Ricordiamo Michelangeli, Richter, Kempff, Annie Fisher, Pollini, Cziffra, Magaloff, Cherkassky, Boukoff, Argerich, Ciccolini, Weissenberg, Kocsis, Demus, Swann, Badura-Skoda, Thiollier, Andras Schiff, Vegh, Menuhin, Gitlis, Ughi, Accardo, Kogan, Franz P. Zimmermann, Gazzelloni, Rampal.
Presentare un festival di musica classica in questo modo, con un elenco di nomi, può risultare atipico, inadeguato, forse anche scortese. Ma chiunque, non solo agli appassionati, leggendo questi nomi potrà riconoscere in essi la forza che sono in grado di evocare: questi musicisti rappresentano, ognuno in modo personale e sublime, il vertice estetico di oltre tre secoli di produzione musicale.
E il sagrato dei Corallini di Cervo ha avuto l'onore di ospitare l'esibizione di ognuno di loro.
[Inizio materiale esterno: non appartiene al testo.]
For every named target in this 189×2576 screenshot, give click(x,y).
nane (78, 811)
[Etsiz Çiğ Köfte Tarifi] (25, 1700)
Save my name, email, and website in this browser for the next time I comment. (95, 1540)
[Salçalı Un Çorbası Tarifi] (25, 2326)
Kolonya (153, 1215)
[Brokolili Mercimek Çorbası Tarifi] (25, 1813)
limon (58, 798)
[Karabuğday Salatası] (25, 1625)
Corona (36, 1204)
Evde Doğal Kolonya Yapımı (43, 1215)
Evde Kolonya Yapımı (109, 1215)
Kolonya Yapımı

Per questo non è sufficiente magnificare in modo tradizionale le qualità del Festival, della suggestiva piazza dove si svolge e dell'architettura medioevale che nobilita il campo visivo, perché ogni singolo e già meraviglioso particolare del luogo è stato sublimato dal passaggio di questi numi della musica classica e da loro è stato reso immortale.